Die Verbraucherschutzorganisation „Stiftung Warentest“

Donnerstag, 10. November 2011

Eine Auslandskrankenversicherung erstattet die Kosten für stationäre bzw. ambulante Versorgungen, ärztliche Behandlungen und den Krankentransport zurück in die Heimat. Doch nicht jede Versicherung tut dies im selben Ausmaß und zum selben Preis. Wer nach dem besten Angebot für sich sucht, der kann sich bei Online-Vergleichsrechnern oder auch bei seriösen Verbraucherorganisationen wie der Stiftung Warentest informieren.

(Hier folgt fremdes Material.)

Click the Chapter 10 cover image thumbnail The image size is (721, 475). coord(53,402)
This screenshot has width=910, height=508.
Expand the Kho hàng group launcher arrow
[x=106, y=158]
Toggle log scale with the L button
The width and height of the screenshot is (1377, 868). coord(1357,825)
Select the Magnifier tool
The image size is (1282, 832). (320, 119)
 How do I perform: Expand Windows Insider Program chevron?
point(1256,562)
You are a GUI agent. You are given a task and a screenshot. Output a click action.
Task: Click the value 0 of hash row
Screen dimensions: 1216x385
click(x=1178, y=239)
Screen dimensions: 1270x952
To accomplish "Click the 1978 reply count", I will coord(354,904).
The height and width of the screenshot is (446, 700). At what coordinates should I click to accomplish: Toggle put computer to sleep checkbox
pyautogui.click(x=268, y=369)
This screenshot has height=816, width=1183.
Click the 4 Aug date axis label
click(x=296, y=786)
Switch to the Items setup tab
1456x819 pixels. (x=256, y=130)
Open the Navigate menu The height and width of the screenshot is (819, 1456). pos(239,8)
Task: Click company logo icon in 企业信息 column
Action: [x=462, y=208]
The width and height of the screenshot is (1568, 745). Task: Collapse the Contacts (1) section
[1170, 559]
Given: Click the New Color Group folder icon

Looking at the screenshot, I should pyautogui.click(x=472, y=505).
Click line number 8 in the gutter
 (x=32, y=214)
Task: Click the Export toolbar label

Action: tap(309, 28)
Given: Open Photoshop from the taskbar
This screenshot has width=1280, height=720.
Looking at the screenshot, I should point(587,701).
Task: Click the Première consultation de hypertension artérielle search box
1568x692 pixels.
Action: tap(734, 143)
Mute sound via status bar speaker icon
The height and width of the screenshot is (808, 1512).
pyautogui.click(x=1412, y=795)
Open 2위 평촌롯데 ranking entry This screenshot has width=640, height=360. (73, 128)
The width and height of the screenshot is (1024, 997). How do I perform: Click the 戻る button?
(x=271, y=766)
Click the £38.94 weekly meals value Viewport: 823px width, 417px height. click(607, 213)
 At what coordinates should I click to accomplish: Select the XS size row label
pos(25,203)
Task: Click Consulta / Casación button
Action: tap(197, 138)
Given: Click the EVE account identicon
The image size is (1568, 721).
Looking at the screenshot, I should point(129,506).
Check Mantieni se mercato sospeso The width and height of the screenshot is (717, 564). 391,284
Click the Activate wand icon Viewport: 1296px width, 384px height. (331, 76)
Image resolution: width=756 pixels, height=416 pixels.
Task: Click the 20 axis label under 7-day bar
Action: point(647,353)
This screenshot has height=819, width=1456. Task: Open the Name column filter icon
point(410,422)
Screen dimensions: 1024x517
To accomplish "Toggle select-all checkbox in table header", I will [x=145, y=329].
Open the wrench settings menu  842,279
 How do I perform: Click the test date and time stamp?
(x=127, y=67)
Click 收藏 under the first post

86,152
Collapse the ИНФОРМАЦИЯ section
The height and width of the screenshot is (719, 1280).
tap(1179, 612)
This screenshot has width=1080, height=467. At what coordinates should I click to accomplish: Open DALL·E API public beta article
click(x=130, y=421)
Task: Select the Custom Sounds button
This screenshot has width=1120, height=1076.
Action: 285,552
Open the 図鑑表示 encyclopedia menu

Die Auslandskrankenversicherung ist unter den Reisenden die beliebteste Art der Reiseversicherung. Dementsprechend vielfältig und weit gefächert ist das Angebot, sowohl an verschiedenen Versicherungsgesellschaften als auch an verschiedenen Versicherungstarifen. Bei einer derart großen Vielfalt sind naturgemäß auch die Unterschiede zwischen den einzelnen Angeboten groß:

  • hinsichtlich der Höhe der Versicherungsprämie einerseits und
  • hinsichtlich des gebotenen Versicherungsschutzes andererseits.

Aus diesem Grund ist der Vergleich gerade bei der Auslandsversicherung besonders wichtig. Hilfreich sind hierbei auf der einen Seite sorgfältig gepflegte Reiseversicherungsprotale, auf der anderen Seite aber auch ausführliche Vergleichstests von Verbraucherschutzorganisationen mit Renommee wie der „Stiftung Warentest“

Geschichte und Aufgaben

Seit 1964 ist die „Stiftung Warentest“ im Auftrag des Staates als Verbraucherschutzorganisation tätig, um das Waren- und Dienstleistungsangebot in Deutschland auf seine Qualität zu prüfen. Das Ziel dieser Arbeit ist:

  • Verbrauchern eine auf unabhängigen und objektiven Vergleichstests basierende Entscheidungshilfe beim Kauf von Dienstleistungen und Waren zu geben.
  • Verbrauchern Informationen bereitzustellen, die sie zu einem gesundheits- und umweltbewussten Verhalten und zu einer ökonomisch wie ökologisch sinnvollen Haushaltsführung anregen.

Bis 1968 veröffentlichte die Stiftung Warentest zu diesem Zweck die Zeitschrift „DER test“ und vergab darin in ihren Vergleichstests Testnoten für die geprüften Produkte. Seit 1974 werden dabei auch Dienstleistungen verglichen.
1975 gelang der Stiftung Warentest der erste rechtlich durchschlagende Erfolg. Nach einem Vergleich von Skibindungen war ein Hersteller gegen die Stiftung rechtlich vorgegangen; der Bundesgerichtshof gab aber der Stiftung Warentest recht und hob deren Nützlichkeit für Verbraucher hervor. Zwar mussten seither immer wieder Testergebnisse vor Gericht verteidigt werden, für den Schutz der Verbraucher konnten so aber mehrere wichtige Verbesserung erstritten werden.

Arbeitsweise

  • Die Stiftung Warentest kauft Waren anonym ein.
  • Sie testet anschließend Waren und Dienstleistungen in verschiedenen Instituten anhand wissenschaftlich anerkannter Methoden
  • Auf Grund dieser Tests bewertet sie die Produkte mit Testnoten von „sehr gut“ bis „mangelhaft“
  • Abschließend veröffentlicht sie diese Ergebnisse im Druck oder im Internet

Organisation

Die Stiftung Warentest setzt sich aus den drei Hauptorganen Vorstand, Verwaltungsrat und Kuratorium zusammen. Besonders wichtig ist dabei das Kuratorium. Die sechs Sachverständigen, sechs Verbrauchervertreter und die sechs Wirtschaftsvertreter schlagen zu untersuchende Produkte vor und lehnen Untersuchungsvorschläge ggf. auch ab.